* **Required tasks**
A. In the text on net community and primary production in the Bay of Biscay, what is the balance between oxygen production by phytoplankton and oxygen consumption through respiration called?
B. Pick up the text on net community and primary production in the Bay of Biscay after its final sentence and carry it forward.

* **Excerpt provided**
================

Comparison of net community and primary production estimates in the Bay of Biscay.

Oceanic-dissolved gas concentrations in the upper ocean are governed by biological and physical processes. Biological activity comprises the oxygen (O2) production by phytoplankton during photosynthesis and consumption through respiration by the marine community. The balance between the two processes is the net community production (NCP). It can be estimated from a time series of oxygen measurements if the physical processes can be evaluated.

Among the physical, the air-sea gas exchange is the main one controlling oxygen concentrations in the ocean mixed layer, and the contribution of bubbles created by breaking waves is a first order event at moderate to high wind speeds (u10 > 7m/s), in young (wind) seas mainly.

In this work, we use different model of the role of bubbles in air‐sea gas exchange (different parameterizations calculated the contribution of bubbles in the air-sea exchange flux) to estimate the NCP in the North Atlantic. Biological contributions are calculated by subtracting the calculated physical changes from the measured dissolved oxygen and compared with primary production estimates based on chlorophyll algorithms.

================

[Source data]
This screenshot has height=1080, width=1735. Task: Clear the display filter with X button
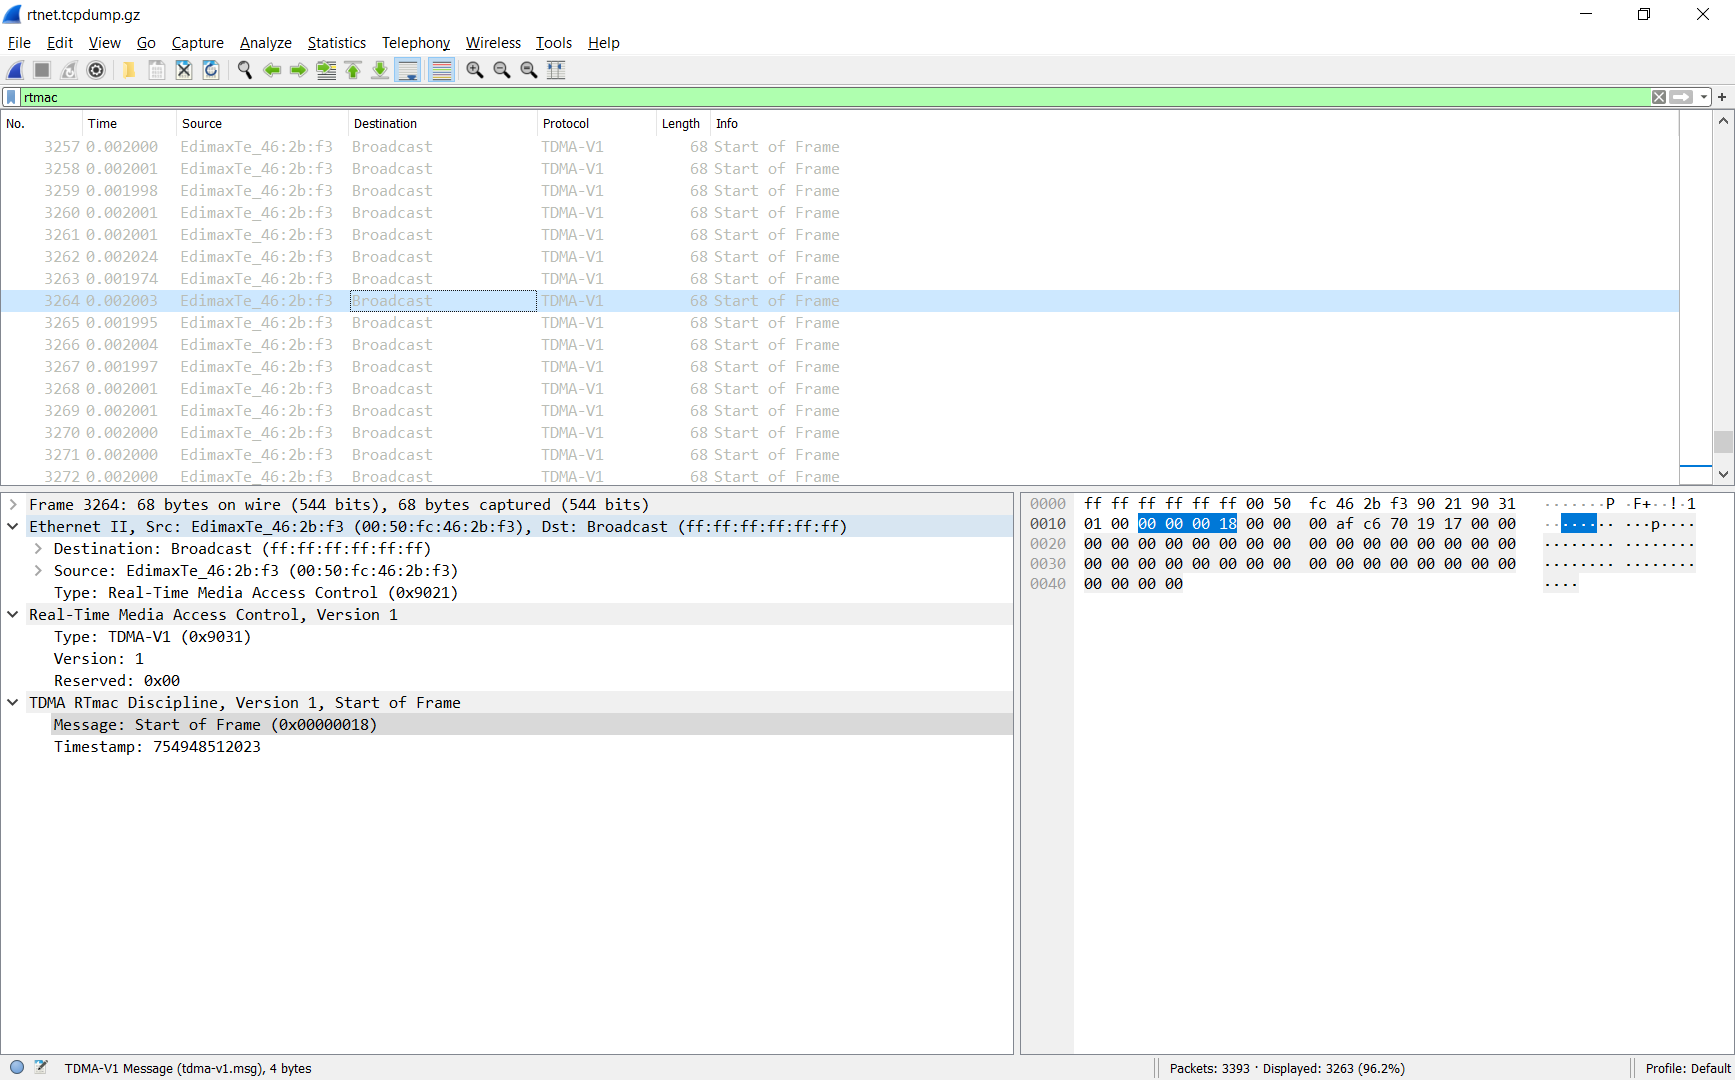click(1659, 97)
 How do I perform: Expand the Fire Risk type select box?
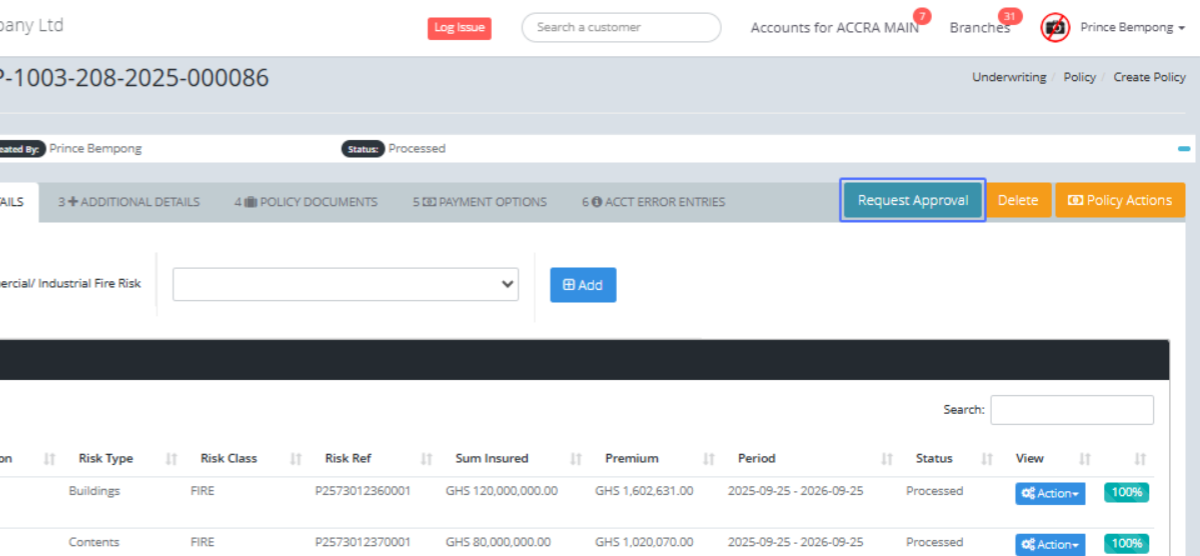(346, 284)
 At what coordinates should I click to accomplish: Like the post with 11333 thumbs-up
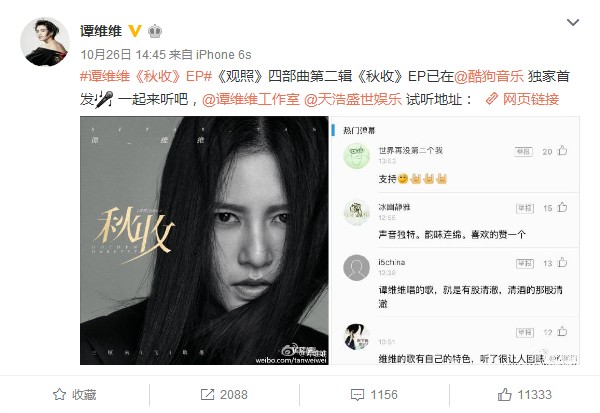click(x=525, y=395)
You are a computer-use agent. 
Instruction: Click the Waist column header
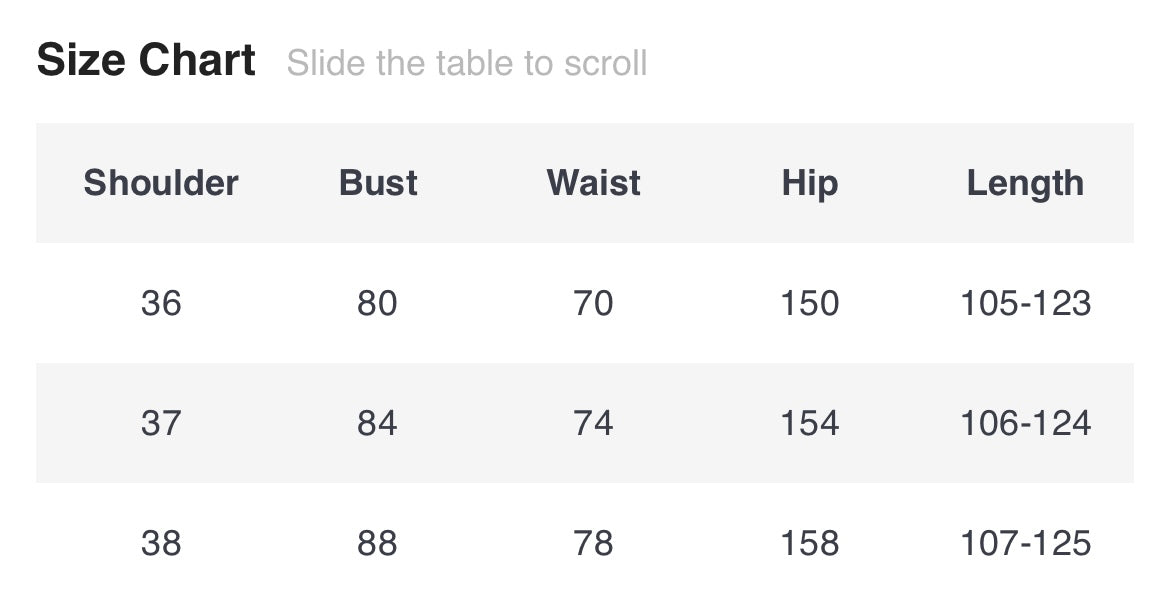(593, 183)
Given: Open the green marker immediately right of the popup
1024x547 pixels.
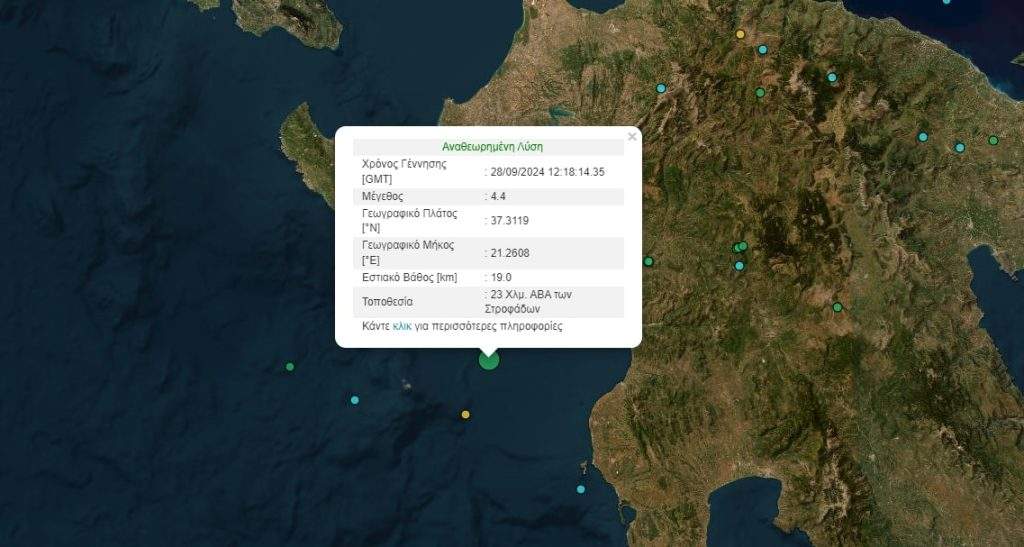Looking at the screenshot, I should coord(648,262).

================

* **Your written answers**
A. The net community production (NCP).

B.
For this aim, long-term oceanographic time series data from the ocean observatory SATS (Santander-Atlantic-Time-Series) have been employed. These data include measurements from the ocean-meteorological buoy (AGL) at its associated oceanographic station running since 2007 in the southern Bay of Biscay.

We find that the contribution of bubles is minor (5-10 %), thus we can assume that the estimates of NCP are reliable, in good agreement with primary production estimates at the surface. In addition, the wave age has been measured and found to be mostly a mature sea, with very few days of young waves.